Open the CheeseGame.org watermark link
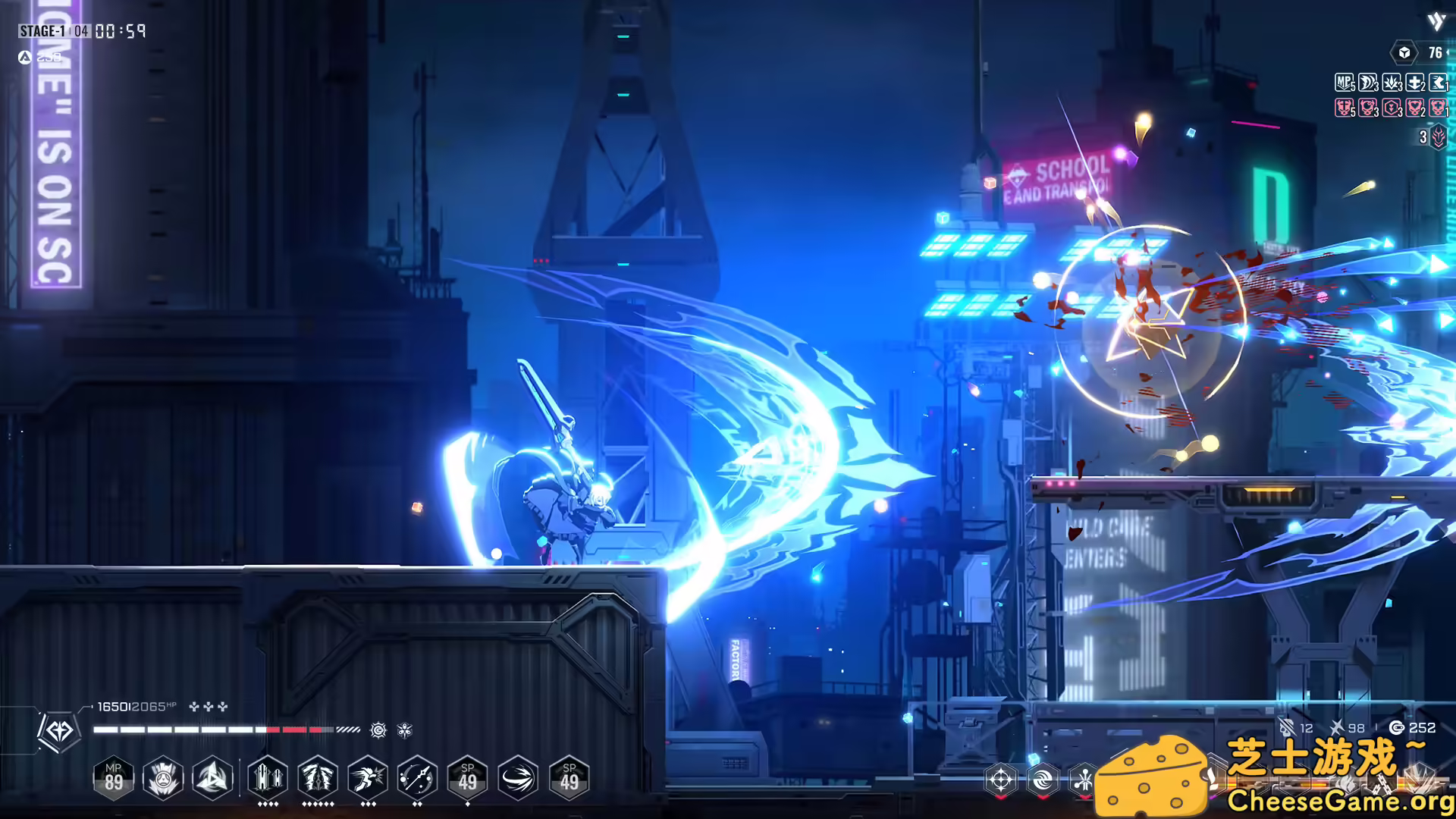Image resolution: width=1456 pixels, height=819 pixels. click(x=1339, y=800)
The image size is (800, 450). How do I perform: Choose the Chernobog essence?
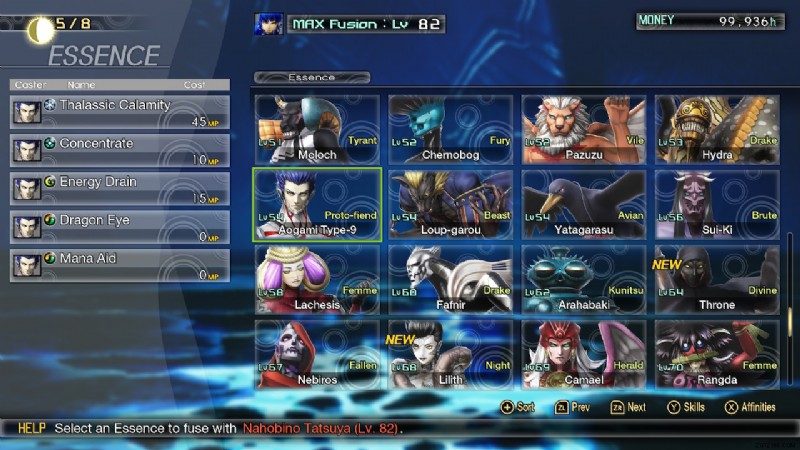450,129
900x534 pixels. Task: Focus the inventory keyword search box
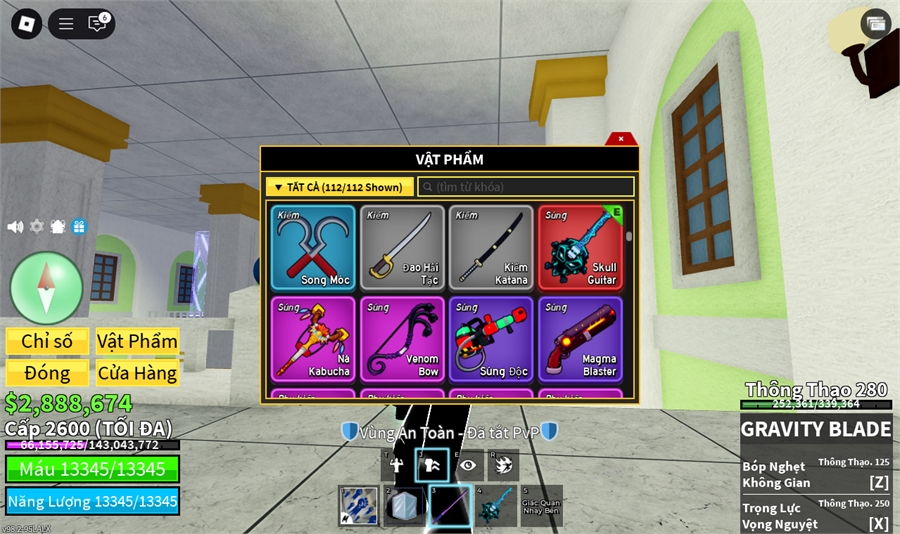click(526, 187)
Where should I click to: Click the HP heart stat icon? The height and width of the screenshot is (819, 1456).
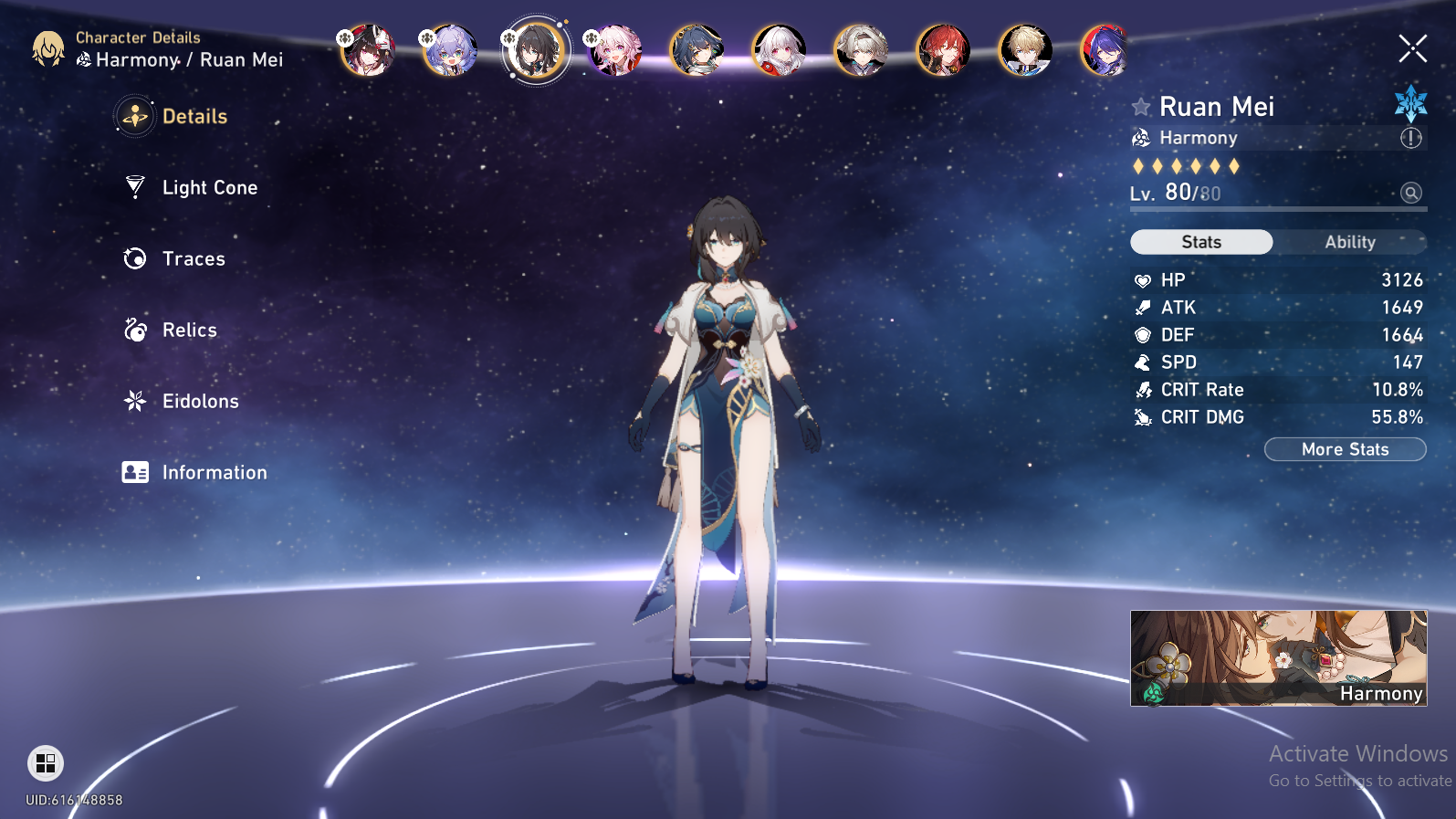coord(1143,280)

● ● ●

WHAT YOU NEED TO DO » Rewrite the lines from the one containing "900x534 pixels. Task: Focus" through the last line above, requests included, multiplying each coordinate in the answers by 0.8 and rounding to whole numbers, with halves rounded up. Keep the numbers in the requests unchanged, and leave out the pictures.

ANSWER TO THIS EXERCISE »
900x534 pixels. Task: Focus the inventory keyword search box
click(421, 150)
Where should I click to: Click the HP heart stat icon? The height and width of the screenshot is (819, 1456).
coord(914,224)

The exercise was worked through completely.